6. Berg & Dalvana from Hagnesta Hill (2000)
Beautiful ballad track that gained a little extra punch from being played live. Very nice.
7. Romeo Återvänder Ensam from Du & Jag Döden (2005)
This is a song I always overlook when I pick songs from the new album. When it does find it’s way into my rotation, I am reminded how much a mistake this is. It is a damn great song, and it rocked Vega when they played it. This is one of the songs that made this a good experience, despite their qualms with some of the other material.
8. Musik Non Stop from Hagnesta Hill (2000)
In an impressive display of coolness, this song was played in direct succession to the previous one. Quite simply, they slowly paced in to the new riff. Always a good song live.
9. Innan Alting Tar Slut from Isola (1997)
One of the most silent tracks from Isola, Innan Alting Tar Slut is a beautiful piece. It surprised me quite a bit to hear it played out live. It was surprisingly well executed. Many aspects were intentionally improvised. The whole watery sound it has on the album was amplified and elaborated. This changed the song quite a bit, and in a most excellent way. This is what live music is all about.
10. Klåparen from Du & Jag Döden (2005)
The very first time I listened to this song, I immediately knew it was something special. But I’ve also felt as though the guitar riff was stolen from some other song, I just haven’t been able to place it. Having heard it a thousand times since then, I can now enjoy the song, and in it’s live version it was great.
11. Palace & Main from Du & Jag Döden (2005)
On the album, this song is one of the very best.
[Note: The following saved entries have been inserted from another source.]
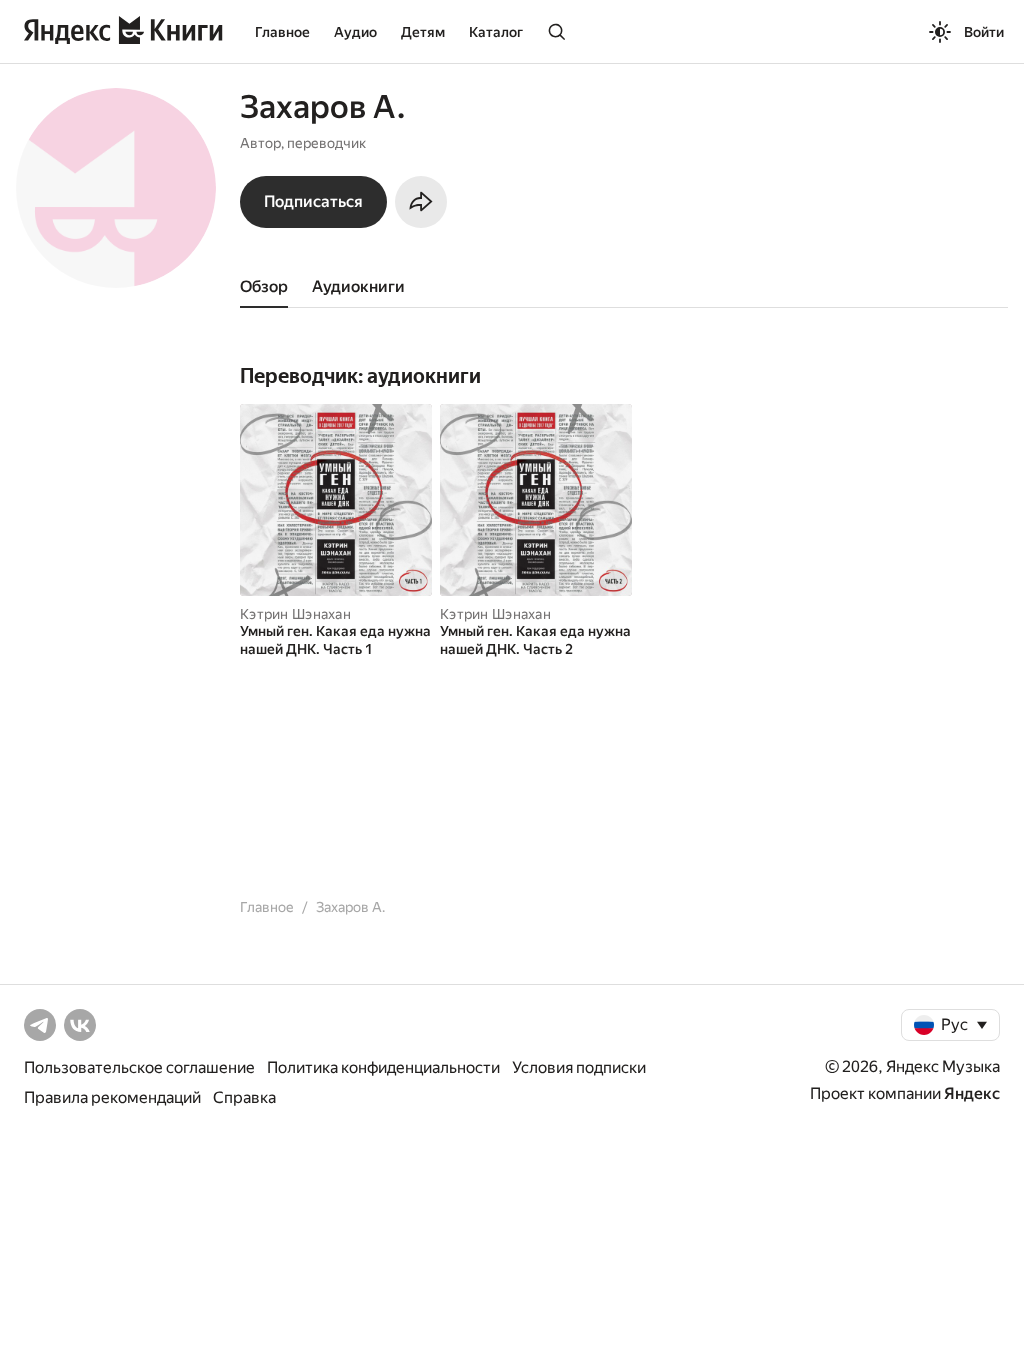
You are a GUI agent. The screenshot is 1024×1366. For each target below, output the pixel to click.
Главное (282, 32)
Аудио (355, 32)
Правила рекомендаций (112, 1097)
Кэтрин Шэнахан (295, 614)
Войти (984, 32)
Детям (423, 32)
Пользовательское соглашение (139, 1067)
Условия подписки (579, 1067)
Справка (244, 1097)
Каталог (496, 32)
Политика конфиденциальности (383, 1067)
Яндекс (972, 1093)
It was equally good live.
12. 747 from Isola (1997)
Any Kent fan that’s been to more than one concert will know that when 747 is played, it’s either the last song, or the “beginning of the end”. Also the case for this concert. As always, a great song.
13. Kevlarsjäl from Hagnesta Hill (2000)
A good song played well.
14. Den Döda Vinkeln from Du & Jag Döden (2005)
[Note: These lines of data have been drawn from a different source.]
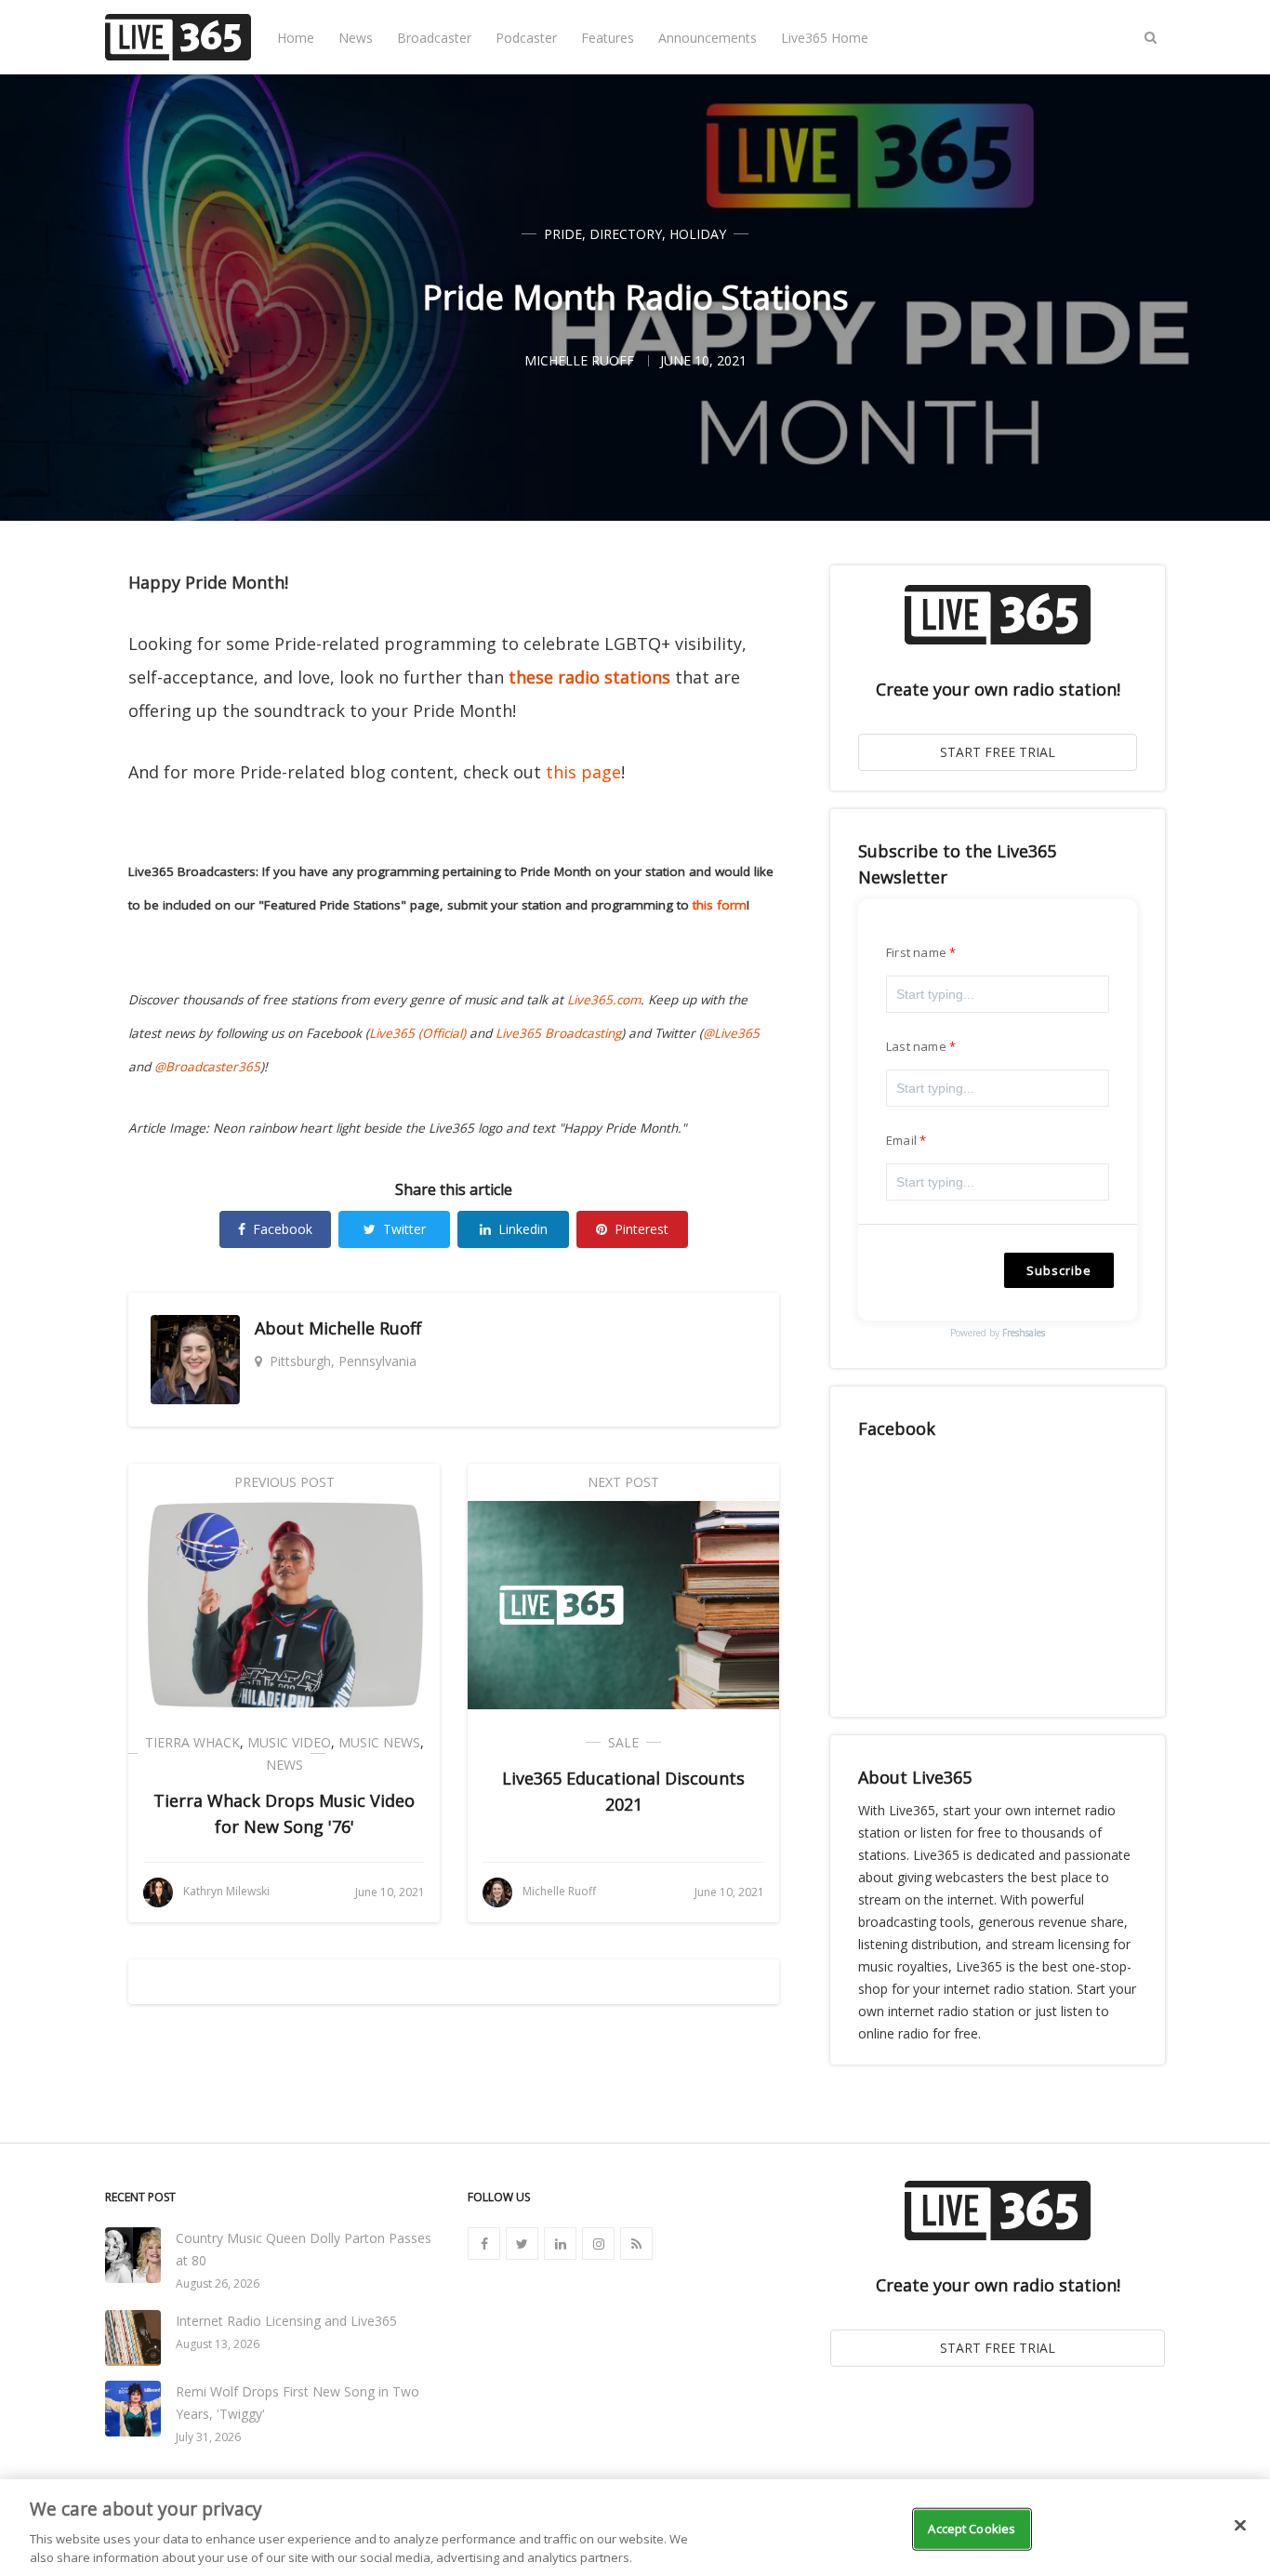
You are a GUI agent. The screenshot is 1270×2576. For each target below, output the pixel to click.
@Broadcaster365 (207, 1066)
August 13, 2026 (217, 2344)
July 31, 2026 (208, 2437)
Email (901, 1140)
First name (916, 952)
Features (607, 37)
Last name (916, 1046)
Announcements (707, 37)
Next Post (623, 1482)
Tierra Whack (192, 1742)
Now we’re talking. My personal favourite on the new album, and a candidate for “Best Song Ever”, Den Döda Vinkeln was exactly that at this concert. Fan-fuqin-tastically played. Pure hot butter.
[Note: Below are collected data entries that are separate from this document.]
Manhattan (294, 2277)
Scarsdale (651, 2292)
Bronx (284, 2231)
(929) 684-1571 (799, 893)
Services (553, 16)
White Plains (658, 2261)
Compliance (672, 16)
15. Mannen I Den Vita Hatten (15 År Senare) from Du & Jag D?den (2005)
If any song can top “Den Döda Vinkeln”, it’s this song. And oh boy did it. This song is the perfect union of Swedish music heritage, rock, great melody and songwriting. It’s quite simply a rock-history pearl. No words I can write here can describe the absolute excellence of hearing this song played live. It was exquisite in such a way that if you’re truly a Kent fan reading this, you should feel an aching hole in your stomach: you missed out – bigtime.
If you’ve read this far, you’ll have a much better idea as to why this concert is hard to rate. It certainly was an interesting experience, and with some great moments. Still, some of their weaker moments made long parts of the concert somewhat lesser. In other words, it was a mixed pleasure.
Still, their two closing tracks could make up for almost anything. And let’s be honest—any band that can get a crowd to sing “we’re all going to die someday” (vi ska alla engång dö) is a band that knows what it’s doing.